Supri
mengayuh sepeda tuanya melewati jalur Gaza. Dia sedang dalam perjalanan
untuk menemui cintanya, Ningsih. Peluru, Granat, Tissue bekas, melesat
beterbangan di mana-mana, tapi Supri tak mau menghentikan laju
sepedanya. Supri tak takut terhadap ancaman maut, karena suasana hatinya
sedang kalut.
Sambil mengayuh sepedanya, Supri masih mengingat-ingat kalimat terakhir yang diucapkan Ningsih lewat SMS beberapa jam yang lalu.
"Aku mau, mulai hari ini kita temenan aja ya. Aku merasa, kita itu beda."
Kalimat
itu menusuk hati Supri, hingga susah baginya untuk bernafas lagi.
Seketika, dia meraih sepedanya dan bertekat untuk segera menemui Ningsih
di Indonesia. Supri masih berharap, bila nantinya mereka bertemu dan
berbicara empat mata, Ningsih masih bisa mengubah keputusannya.
Delapan
bulan berlalu, kira-kira pukul 8 malam, Supri pun sampai juga di rumah
Ningsih dengan keadaan kaki bengkak segede tabung elpiji. Pintu rumah
Ningsih tertutup rapat. Sepertinya tidak ada orang di sana. Supri hanya
bisa termenung dan menunggu di depan gerbang rumah bermotif macan tutul
itu. Hingga akhirnya muncul sebuah mobil mewah berwarna biru berhenti di
situ. Seorang pria keluar dari mobil, menutup resleting celana, lalu
berjalan ke sisi lain dari mobil itu untuk kemudian membukakan pintu.
Disusul seorang wanita keluar dari sana sambil merapikan kancing
bajunya. Supri merasa tak asing dengan wajah wanita itu.
"Ningsih?!" Ucap Supri lirih karena masih memendam keraguan di hatinya.
Wanita
itu menolehkan kepala, dan memarkirkan pandangannya ke arah Supri.
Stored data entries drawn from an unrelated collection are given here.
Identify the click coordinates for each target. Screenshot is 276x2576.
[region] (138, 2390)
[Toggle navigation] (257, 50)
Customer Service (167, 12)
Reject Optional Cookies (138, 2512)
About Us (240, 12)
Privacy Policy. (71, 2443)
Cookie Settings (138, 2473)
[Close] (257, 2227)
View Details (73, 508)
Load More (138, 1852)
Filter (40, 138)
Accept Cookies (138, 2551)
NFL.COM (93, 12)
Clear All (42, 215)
Beberapa saat wanita itu memandangi Supri dari ujung kepala hingga ujung
kaki.
"Errr.. Supri?" Ya, ternyata wanita itu memang Ningsih, sang pujaan hati Supri.
"Iya!
Aku Supri.. Aku datang untukmu.. Untuk memperjuangkan cintaku.." Supri
bergegas mendekati Ningsih, memegang kedua pundak Ningsih, lalu mencoba
menarik Ningsih ke pelukannya. Tapi Ningsih menundukan kepalanya, dan
mencoba mendorong dada Supri sebagai isyarat bahwa dia tak mau
memberikan pelukannya juga.
"Maaf
Supri.. Cerita kita sudah berakhir.. Ini cowokku yang baru." Ningsih
menunjuk ke arah pria yang tadi membukakan pintu mobil untuknya. Pria
itu mengacungkan jari tengah ke arah Supri. Bukan, bukan untuk mengejek
Supri. Pria itu ingin melambaikan tangannya, tapi semua jari tangannya
sudah diamputasi karena penyakit diabetes parah, kecuali jari tengahnya.
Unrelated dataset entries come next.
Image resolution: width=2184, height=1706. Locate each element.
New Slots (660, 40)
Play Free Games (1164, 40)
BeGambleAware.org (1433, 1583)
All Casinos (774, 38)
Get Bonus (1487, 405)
Supri tertegun, dia merasa wanita di depannya itu bukanlah wanita yang pernah dia cinta. Sifatnya sudah jauh berbeda.
"Oh..
Sekarang aku mengerti.. Bukan kita yang berbeda. Karena kita pernah
bersama dalam jangka waktu lama.. Itu cuma alasan palsu semata. Yang aku
lihat sekarang adalah, yang PERTAMA ADA, sudah tergantikan oleh yang
SELALU ADA. Iya, aku sudah tergantikan oleh dia!" Supri
menunjuk dengan tegas ke arah pacar baru Ningsih. Pacar baru Ningsih
lagi-lagi mengacungkan jari tengahnya dengan senyum ramah.
Amarahnya
hampir meledak di kepalanya, namun seketika api amarah itu padam karena
tersiram oleh kesedihan yang kental. Supri pun segera mengambil
sepedanya, dan melaju kencang ke arah jalan raya. Sungguh malang, saat
itu di jalanan sedang ada tawuran antar anak-anak TK yang melibatkan
senjata-senjata nuklir dan kimia. Supri yang tak tau apa-apa, menjadi
korban kebrutalan mereka. Supri pun tewas seketika. Ningsih? Hidup
bahagia selamanya bersama pacar barunya.